Ask questions about PDF documents, including the ones whose answers live in figures, charts, and tables. The pipeline routes each query to text retrieval, image retrieval, or both, and every tradeoff is measured against committed eval baselines.
Most PDFs carry information a text extractor can't see: chart colours, plot geometries, screenshots, image-only diagrams. Ask a text-only RAG system "In Figure 5, what colour is the line that has no intersections?" about an arXiv paper and it will tell you the answer isn't in the context. It's right. The colour lives in the pixels of the chart, not in the text layer of the PDF.
So the project pairs a text retriever with a visual one, lets a per-query classifier pick the backend, and feeds page images to a vision LLM at generation time. On MMLongBench-Doc the router lifts recall@10 by +9.6 % overall and +15.3 % on figure-grounded queries against a text-only baseline.
The eval corpora here are scientific documents (arXiv preprints and
MMLongBench-Doc), but the pipeline is document-agnostic. Point
bootstrap_corpus.py at any directory of .pdf files and the same
ingest → classify → retrieve → generate path runs against your
corpus.
- Headline results
- Quickstart
- How it works
- Features
- Limitations
- Bring your own PDFs
- Troubleshooting
- Development
- Documentation
- Project layout
- Built with
- FAQ
- License
Stress-tested on MMLongBench-Doc: 20 docs, 149 queries, page-level scoring, gpt-4o-mini for both generation and judge.

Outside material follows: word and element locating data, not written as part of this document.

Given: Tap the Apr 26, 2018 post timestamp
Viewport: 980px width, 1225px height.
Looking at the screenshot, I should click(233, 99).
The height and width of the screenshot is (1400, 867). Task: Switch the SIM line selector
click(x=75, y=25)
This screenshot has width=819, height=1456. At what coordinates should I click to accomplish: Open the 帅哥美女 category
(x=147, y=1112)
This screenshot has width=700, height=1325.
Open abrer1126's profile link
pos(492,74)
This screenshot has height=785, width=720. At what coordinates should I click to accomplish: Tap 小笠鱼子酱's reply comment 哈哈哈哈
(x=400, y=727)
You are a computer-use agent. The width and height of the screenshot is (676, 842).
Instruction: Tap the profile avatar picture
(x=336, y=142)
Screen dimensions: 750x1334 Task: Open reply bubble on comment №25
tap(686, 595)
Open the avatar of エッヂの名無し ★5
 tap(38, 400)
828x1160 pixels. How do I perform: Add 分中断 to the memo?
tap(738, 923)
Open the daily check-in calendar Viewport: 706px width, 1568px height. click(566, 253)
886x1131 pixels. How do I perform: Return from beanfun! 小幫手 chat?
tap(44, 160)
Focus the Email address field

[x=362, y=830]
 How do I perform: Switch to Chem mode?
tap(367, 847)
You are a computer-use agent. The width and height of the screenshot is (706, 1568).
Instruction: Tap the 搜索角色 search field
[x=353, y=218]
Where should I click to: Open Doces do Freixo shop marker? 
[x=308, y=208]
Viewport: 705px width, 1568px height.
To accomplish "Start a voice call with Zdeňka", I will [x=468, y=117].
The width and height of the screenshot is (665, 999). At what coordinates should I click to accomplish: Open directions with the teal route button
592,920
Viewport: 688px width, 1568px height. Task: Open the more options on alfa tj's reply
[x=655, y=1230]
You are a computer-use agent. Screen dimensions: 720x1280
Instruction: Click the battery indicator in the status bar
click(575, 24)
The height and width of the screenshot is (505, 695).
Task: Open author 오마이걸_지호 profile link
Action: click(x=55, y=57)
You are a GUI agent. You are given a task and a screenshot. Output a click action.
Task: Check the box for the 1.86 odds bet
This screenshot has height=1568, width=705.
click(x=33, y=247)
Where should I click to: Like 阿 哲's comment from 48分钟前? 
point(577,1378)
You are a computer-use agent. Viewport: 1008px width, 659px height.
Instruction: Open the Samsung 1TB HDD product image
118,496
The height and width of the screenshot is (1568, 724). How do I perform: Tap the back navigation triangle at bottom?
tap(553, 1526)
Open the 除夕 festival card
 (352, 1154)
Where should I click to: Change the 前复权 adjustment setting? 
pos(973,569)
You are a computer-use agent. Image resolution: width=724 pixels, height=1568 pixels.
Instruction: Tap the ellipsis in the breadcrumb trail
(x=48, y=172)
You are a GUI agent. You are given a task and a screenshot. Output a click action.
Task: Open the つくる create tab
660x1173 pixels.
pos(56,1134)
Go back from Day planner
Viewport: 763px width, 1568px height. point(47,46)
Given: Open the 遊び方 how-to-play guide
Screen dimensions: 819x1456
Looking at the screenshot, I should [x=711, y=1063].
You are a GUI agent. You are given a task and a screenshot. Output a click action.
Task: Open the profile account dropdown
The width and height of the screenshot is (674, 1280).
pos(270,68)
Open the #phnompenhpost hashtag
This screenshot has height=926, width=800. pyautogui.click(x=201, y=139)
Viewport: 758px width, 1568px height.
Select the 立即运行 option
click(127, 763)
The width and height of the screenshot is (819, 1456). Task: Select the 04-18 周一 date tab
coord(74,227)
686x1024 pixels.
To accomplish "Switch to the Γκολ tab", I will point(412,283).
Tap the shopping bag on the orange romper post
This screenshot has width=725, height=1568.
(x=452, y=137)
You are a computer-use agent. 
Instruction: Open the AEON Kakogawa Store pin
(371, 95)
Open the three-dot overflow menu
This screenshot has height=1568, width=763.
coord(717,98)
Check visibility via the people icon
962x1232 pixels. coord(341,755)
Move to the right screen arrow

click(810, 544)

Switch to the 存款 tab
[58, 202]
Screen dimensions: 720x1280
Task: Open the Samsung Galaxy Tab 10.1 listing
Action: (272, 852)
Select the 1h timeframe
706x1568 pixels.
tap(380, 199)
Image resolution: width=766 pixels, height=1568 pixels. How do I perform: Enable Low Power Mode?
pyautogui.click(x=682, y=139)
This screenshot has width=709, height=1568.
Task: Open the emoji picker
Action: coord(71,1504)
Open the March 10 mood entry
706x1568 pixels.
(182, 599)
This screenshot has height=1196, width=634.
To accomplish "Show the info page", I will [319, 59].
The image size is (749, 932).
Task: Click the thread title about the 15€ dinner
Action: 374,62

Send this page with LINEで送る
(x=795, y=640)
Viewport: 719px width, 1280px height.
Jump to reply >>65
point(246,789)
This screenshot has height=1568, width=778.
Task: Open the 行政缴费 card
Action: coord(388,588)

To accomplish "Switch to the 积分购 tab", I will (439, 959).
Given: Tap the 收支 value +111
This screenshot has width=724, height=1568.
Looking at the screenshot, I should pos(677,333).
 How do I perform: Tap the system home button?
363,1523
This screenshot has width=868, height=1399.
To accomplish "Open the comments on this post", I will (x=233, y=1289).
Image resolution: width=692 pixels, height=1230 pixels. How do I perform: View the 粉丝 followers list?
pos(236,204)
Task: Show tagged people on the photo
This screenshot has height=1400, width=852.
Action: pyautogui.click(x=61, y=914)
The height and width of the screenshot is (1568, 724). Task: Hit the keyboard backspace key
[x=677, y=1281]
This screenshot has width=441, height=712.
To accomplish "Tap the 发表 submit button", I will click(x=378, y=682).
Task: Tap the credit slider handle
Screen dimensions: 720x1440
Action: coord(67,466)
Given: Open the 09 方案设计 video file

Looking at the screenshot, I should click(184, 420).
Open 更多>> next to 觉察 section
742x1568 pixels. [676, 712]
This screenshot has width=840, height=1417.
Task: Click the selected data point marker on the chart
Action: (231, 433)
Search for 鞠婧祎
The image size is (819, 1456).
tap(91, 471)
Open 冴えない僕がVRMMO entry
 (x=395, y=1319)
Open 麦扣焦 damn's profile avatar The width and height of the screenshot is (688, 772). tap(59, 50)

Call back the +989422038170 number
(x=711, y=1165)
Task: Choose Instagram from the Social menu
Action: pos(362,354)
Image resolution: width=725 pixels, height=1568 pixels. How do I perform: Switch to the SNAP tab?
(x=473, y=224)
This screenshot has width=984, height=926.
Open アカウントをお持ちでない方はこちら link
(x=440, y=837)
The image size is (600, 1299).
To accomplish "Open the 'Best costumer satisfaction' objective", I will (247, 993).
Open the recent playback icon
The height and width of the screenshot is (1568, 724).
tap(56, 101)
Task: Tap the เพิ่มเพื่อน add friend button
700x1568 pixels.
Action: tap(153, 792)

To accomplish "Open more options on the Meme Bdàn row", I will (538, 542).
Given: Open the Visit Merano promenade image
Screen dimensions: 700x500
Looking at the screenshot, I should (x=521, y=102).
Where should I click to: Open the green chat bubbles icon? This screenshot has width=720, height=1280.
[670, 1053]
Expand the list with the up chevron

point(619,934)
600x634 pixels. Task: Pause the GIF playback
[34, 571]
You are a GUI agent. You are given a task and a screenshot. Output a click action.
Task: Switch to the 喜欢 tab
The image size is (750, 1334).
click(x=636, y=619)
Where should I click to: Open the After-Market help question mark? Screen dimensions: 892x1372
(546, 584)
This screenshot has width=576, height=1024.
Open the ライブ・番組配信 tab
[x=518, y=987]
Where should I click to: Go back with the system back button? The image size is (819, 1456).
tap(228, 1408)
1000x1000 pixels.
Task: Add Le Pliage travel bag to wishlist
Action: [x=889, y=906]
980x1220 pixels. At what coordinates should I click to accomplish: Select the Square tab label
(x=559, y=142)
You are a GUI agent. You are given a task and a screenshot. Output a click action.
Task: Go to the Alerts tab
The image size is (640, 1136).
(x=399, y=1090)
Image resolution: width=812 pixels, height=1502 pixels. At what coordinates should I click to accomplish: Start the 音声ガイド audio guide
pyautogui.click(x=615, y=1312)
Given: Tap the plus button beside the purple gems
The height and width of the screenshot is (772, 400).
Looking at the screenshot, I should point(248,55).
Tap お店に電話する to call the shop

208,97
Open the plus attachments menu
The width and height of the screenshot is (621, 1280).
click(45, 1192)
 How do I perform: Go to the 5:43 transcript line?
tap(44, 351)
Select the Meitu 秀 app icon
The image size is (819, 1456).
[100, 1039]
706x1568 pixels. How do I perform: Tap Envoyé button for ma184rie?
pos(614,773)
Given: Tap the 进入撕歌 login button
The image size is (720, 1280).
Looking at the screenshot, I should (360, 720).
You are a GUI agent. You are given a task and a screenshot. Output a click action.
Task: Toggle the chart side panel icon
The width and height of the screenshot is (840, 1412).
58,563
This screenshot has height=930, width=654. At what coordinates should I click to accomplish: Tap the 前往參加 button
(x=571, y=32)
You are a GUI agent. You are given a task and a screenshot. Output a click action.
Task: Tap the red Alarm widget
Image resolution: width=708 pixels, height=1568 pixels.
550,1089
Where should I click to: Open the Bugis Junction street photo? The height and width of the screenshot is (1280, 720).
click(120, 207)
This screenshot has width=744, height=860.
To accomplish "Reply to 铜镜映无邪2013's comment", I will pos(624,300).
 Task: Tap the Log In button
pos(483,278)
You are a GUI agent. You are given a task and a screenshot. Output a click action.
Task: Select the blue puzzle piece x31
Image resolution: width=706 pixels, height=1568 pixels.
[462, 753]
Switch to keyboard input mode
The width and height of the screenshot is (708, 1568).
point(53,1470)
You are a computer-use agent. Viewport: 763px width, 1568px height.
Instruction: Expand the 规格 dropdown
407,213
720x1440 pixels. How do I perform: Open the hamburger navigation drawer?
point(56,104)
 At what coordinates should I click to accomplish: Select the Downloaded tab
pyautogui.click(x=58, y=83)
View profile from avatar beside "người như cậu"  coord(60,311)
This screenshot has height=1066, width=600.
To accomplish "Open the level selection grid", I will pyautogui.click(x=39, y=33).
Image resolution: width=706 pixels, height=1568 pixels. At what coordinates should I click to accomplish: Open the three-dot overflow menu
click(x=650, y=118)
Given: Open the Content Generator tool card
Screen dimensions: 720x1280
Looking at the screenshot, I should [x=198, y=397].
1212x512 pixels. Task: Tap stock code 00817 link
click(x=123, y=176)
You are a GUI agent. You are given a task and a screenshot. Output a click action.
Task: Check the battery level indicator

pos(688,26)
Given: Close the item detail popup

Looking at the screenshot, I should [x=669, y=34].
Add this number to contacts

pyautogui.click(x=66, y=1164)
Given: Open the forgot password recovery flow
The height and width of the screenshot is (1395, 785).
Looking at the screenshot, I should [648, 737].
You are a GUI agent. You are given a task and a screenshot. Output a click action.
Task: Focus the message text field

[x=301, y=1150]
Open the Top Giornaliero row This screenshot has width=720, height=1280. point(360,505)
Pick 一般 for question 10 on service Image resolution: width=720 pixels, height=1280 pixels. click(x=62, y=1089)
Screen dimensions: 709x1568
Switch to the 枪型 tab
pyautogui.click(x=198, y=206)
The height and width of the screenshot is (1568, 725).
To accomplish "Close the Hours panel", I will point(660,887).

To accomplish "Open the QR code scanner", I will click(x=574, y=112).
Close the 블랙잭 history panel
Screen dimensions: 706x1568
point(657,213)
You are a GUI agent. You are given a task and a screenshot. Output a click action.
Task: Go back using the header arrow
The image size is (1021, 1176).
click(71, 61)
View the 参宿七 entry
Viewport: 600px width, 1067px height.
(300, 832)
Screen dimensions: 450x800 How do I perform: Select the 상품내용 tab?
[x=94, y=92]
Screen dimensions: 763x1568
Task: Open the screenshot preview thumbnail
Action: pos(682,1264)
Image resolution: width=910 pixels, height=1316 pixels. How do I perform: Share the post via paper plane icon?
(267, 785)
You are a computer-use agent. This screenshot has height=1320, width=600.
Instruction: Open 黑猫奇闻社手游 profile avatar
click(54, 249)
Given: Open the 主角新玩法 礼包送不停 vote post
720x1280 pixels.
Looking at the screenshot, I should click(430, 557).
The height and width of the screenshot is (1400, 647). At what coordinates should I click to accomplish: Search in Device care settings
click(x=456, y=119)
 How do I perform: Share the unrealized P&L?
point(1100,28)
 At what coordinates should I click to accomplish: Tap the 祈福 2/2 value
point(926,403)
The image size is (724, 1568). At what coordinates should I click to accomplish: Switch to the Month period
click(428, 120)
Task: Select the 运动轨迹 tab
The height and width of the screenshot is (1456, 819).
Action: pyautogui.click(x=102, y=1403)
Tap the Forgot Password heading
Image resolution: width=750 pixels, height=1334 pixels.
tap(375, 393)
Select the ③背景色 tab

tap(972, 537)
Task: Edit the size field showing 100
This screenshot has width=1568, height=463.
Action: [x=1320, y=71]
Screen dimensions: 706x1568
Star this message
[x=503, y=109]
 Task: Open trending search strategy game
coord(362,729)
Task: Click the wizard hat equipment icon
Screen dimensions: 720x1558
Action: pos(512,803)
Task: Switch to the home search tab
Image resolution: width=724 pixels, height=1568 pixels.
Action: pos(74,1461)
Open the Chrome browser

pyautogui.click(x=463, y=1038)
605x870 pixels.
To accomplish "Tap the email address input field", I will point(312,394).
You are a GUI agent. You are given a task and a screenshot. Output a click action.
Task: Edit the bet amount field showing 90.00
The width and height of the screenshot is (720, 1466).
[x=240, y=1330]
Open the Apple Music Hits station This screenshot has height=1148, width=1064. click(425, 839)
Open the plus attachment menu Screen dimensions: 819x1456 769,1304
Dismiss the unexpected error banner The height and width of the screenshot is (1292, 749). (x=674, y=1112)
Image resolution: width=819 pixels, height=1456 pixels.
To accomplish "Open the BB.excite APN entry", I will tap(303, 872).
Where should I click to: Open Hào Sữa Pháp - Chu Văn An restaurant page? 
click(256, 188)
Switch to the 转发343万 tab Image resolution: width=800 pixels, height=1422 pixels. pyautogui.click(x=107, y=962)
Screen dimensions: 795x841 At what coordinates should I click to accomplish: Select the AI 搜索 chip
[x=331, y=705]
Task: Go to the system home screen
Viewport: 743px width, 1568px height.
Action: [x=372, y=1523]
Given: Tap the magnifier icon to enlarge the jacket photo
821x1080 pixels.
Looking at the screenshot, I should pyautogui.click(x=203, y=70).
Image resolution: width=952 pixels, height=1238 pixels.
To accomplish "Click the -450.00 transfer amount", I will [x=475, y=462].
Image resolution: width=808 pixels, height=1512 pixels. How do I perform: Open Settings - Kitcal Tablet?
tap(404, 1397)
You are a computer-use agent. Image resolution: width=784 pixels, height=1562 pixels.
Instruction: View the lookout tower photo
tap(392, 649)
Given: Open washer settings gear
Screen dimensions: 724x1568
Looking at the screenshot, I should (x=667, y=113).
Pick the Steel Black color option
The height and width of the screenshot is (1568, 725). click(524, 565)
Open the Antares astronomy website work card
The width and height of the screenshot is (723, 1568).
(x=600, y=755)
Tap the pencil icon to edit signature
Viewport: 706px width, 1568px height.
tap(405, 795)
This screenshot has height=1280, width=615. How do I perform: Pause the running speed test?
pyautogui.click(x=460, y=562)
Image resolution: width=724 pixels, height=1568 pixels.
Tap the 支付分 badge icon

| Stack | recall@10 | figure-subset recall@10 |
|---|---|---|
| text-only | 0.6854 | 0.6378 |
| router (text + visual) | 0.7515 | 0.7356 |
| Δ rel | +9.6 % | +15.3 % |
The lift comes from three places. ColQwen2 multi-vector retrieval
adds +9.6 % recall@10. An LLM zero-shot dispatcher adds
+54 pp of hybrid coverage on figure queries the regex baseline
wouldn't route. And a vision-capable generator (e.g. qwen3-vl-32b)
adds +89 % gold-answer match on figure-grounded queries; once
the right page is in context, a text-only model still can't read it.
Full methodology, per-category breakdowns, and five curated failure
modes are in docs/results.md. Committed
baselines live under data/eval/, and CI fails the
build if any retrieval metric regresses by more than 5 %.
git clone https://github.com/NorthernLightx/prismrag
cd prismrag
uv sync --extra dev
cp .env.example .env
docker compose up -d qdrant postgres langfuse ollama
docker exec rag-ollama ollama pull bge-m3
uv run python -m scripts.bootstrap_corpus --pdf-dir data/papers
uv run uvicorn src.api.main:app --reload --port 8000Edit .env and set RAG_OPENROUTER_API_KEY if you want the server-side
/answer endpoint to work. The browser BYOK UI at / and /chat.html
doesn't need a server key — yours stays in your browser.
Then open one of:
- http://localhost:8000/ for the single-shot search UI
- http://localhost:8000/chat.html for the conversational variant (per-turn fresh retrieval, plus a condense step on follow-ups)
Both share a light/dark theme toggle. Paste your own OpenRouter key
into the UI; the key stays in your browser. The page calls
/query on this server for retrieval and dispatches the chat call
directly to OpenRouter, so the server never proxies, logs, or stores
keys.
Vision-capable models (gpt-4o, claude-sonnet-4.x, qwen3-vl)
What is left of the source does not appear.